There were four different libraries on campus at the time of the battle. First there was the Pennsylvania College Library, or the Main college Library. In July of 1863, the Pennsylvania College Library was comprised of approximately 5,460 volumes covering a wide variety of subject matter. The Library was housed in the middle section of the second story (what we now call the 3rd floor), directly across from the chapel.

Drawing of Pennsylvania Hall by architect, John C. Trautwine.

New titles were purchased for the library using the Library Fund, and the faculty meeting minutes from the College’s early years provide a detailed description of which books were purchased in the months leading up to the battle.

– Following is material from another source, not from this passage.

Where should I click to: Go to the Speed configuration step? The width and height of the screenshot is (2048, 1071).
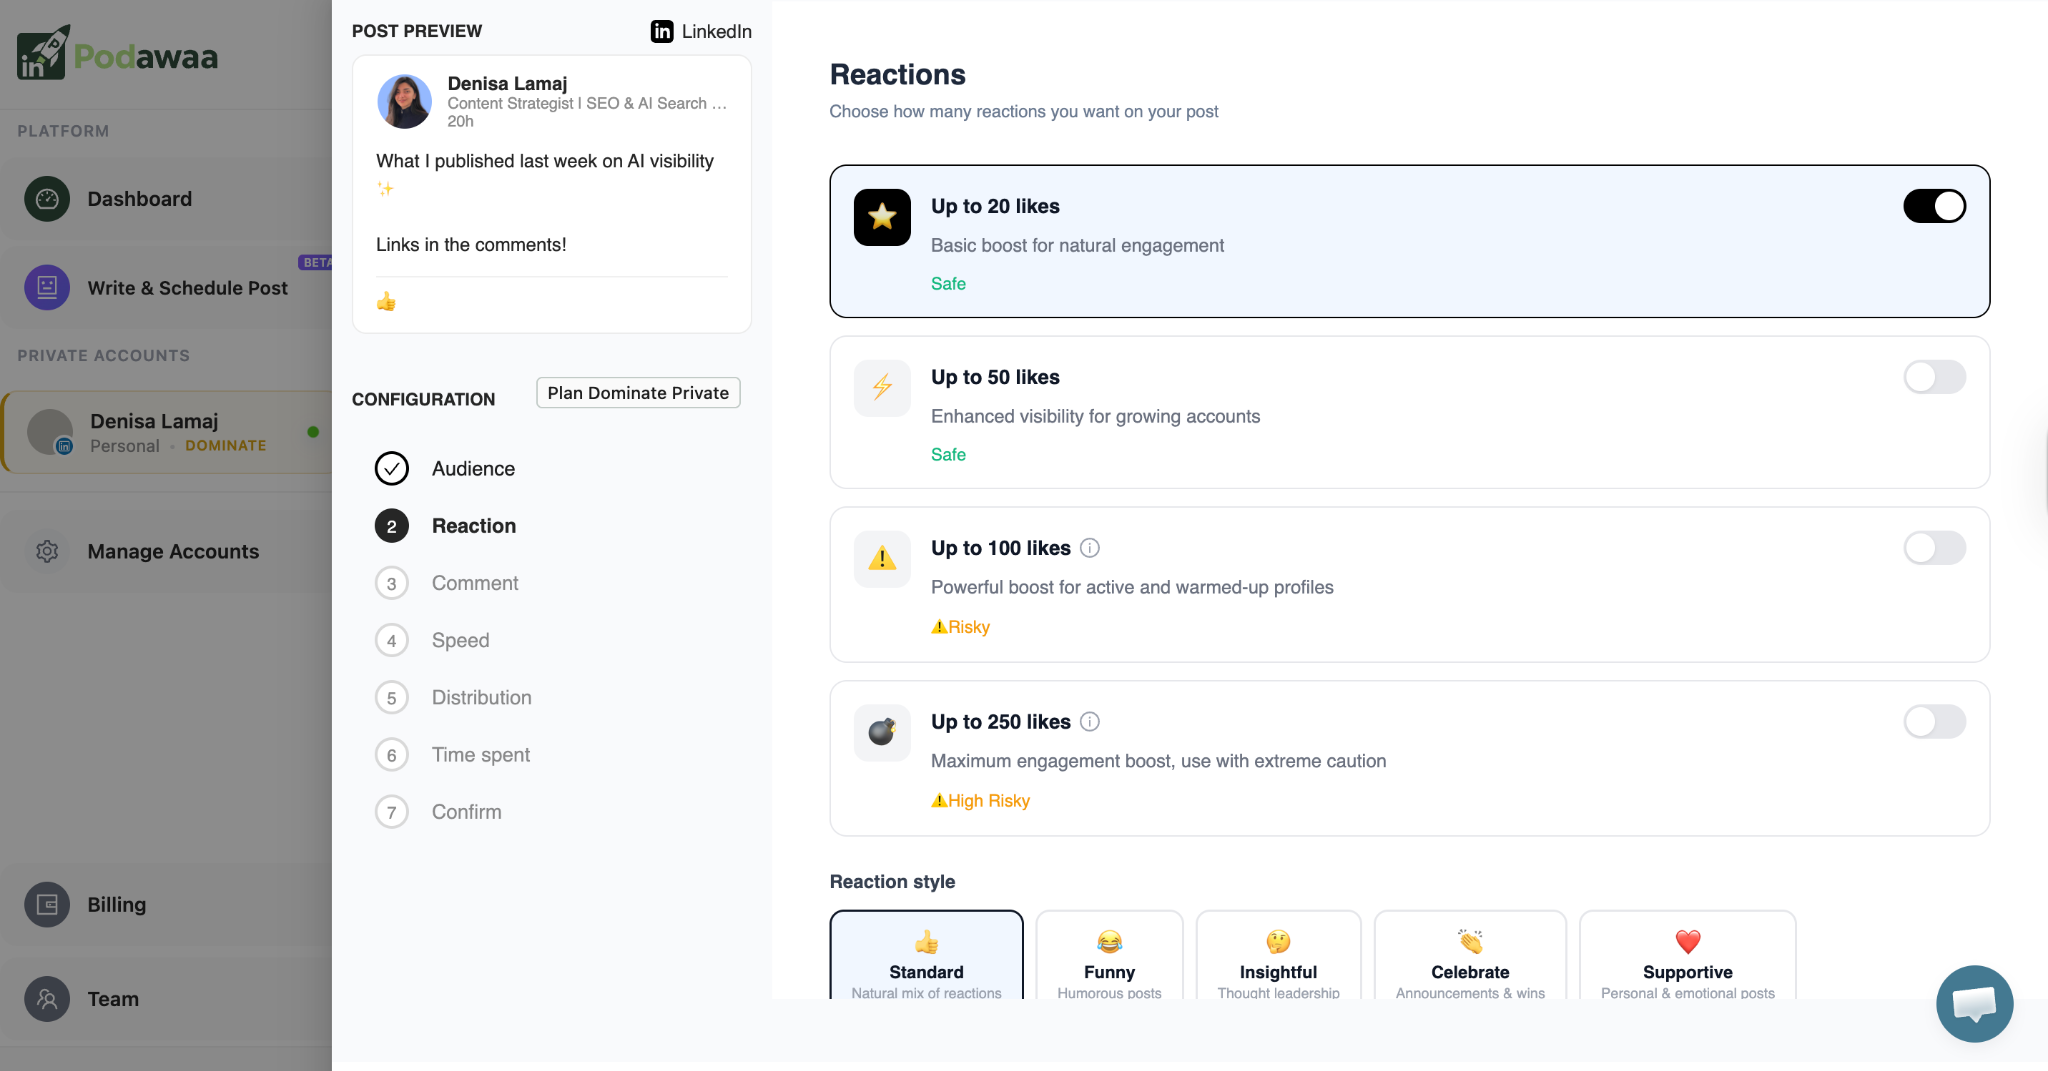(460, 640)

Resolved, That “Prof. Green’s Reply to Colenzo,” and “Edwards
on the Will” be purchase for the College Library.

Faculty Meeting Minutes, April 14th 1863


The Main College Library

Aside from the Main College Library there was the Phrenakosmian and Philomathaean Libraries –  they had made-up names, but were all too real . . .

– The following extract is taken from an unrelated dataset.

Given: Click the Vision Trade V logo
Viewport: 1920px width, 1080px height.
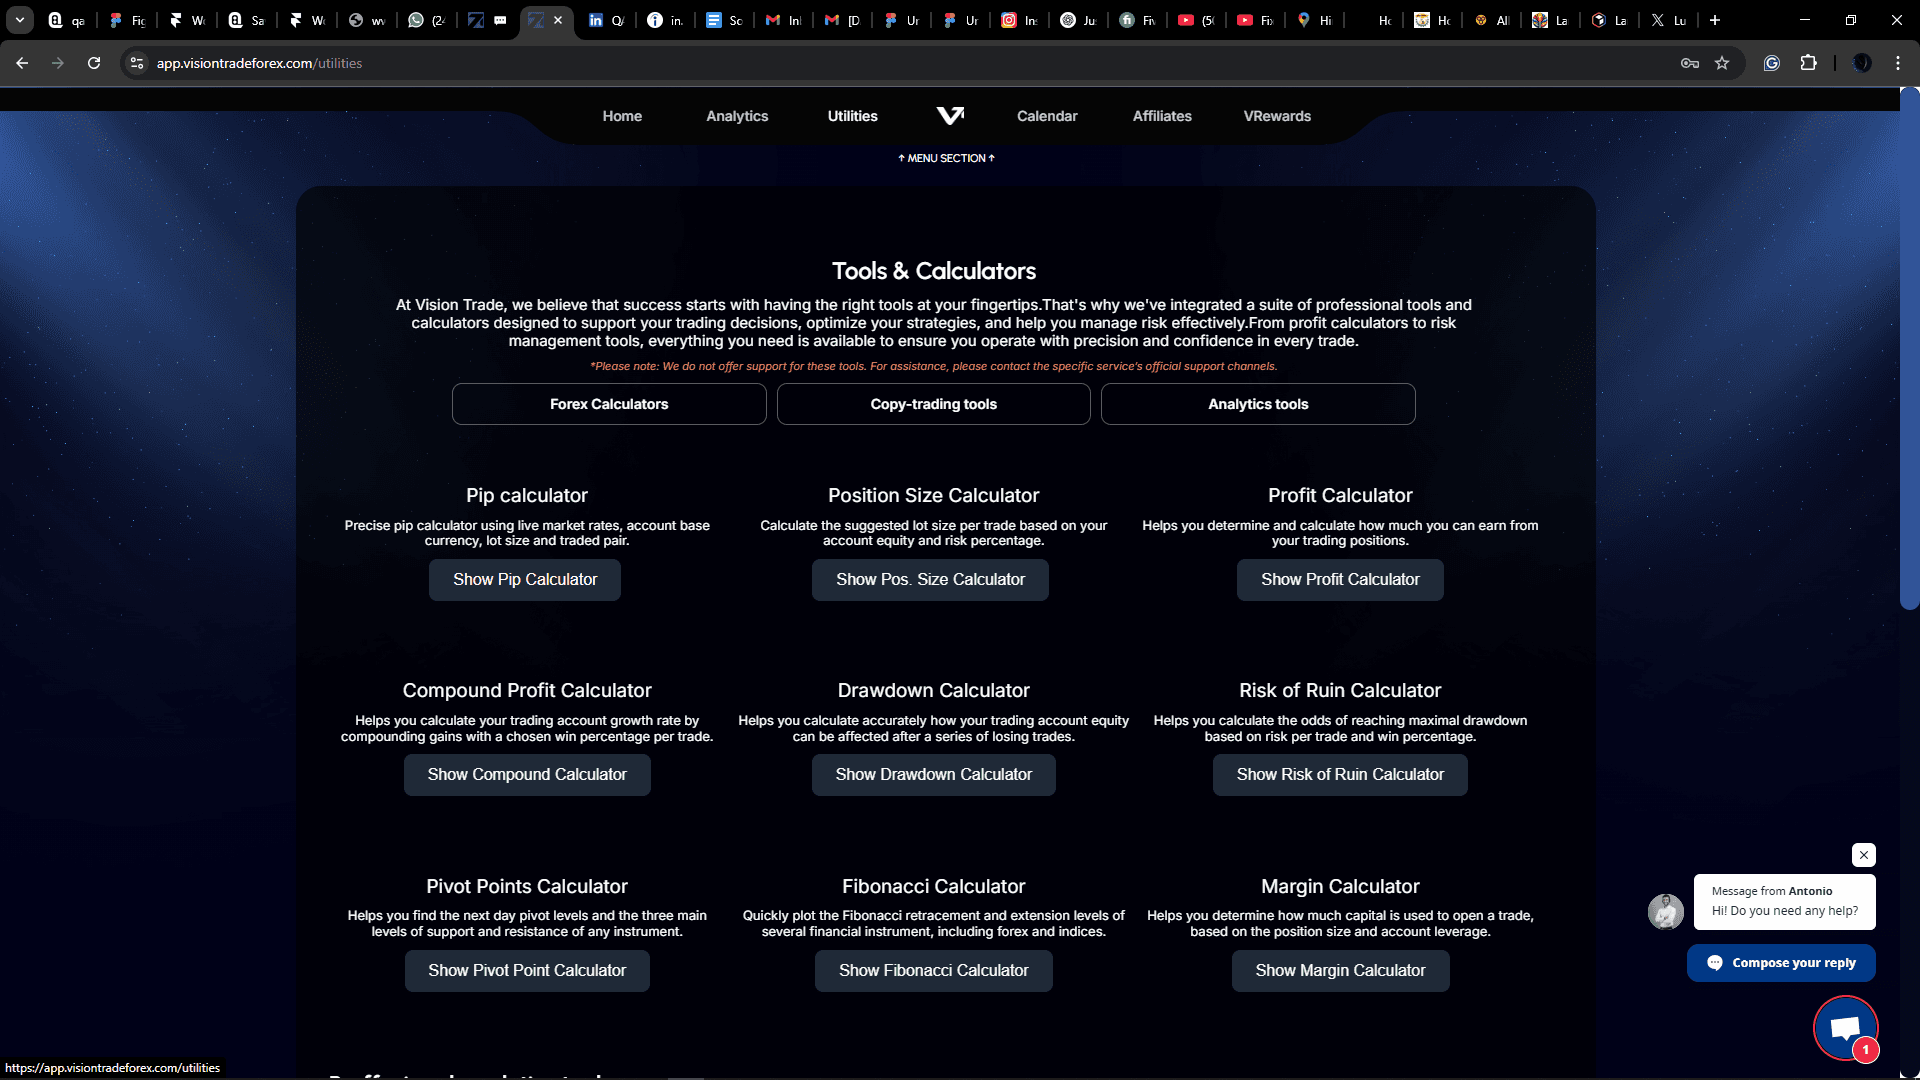Looking at the screenshot, I should tap(950, 116).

The Phrenakosmian and Philomathaean Literary Society Library

The Philomathaean and Phrenakosmian societies were created to intentionally rival one another. This rivalry was meant to “Stimulate the members to mutual intellectual and moral improvement.” (Briedenbaugh, 112). The societies used their libraries to intellectually arm themselves for their debates against each other. This caused the society libraries to grow to the point where they both rivaled the regular College Library in size as well as scope of subject matter.

Pennsylvania Hall 4th floor, 1877

The Society meeting rooms and libraries were located on the fourth floor of the College Edifice. As was the case with all of the rooms in the building, these rooms were quickly turned into makeshift hospital rooms during and after the battle.

The Linnaean Association Association Library

Lastly there was the Linnaean Association Library. The library was not the main part of the collection, it was mostly made up of rocks, minerals, and other artifacts, but was impressive in its depth.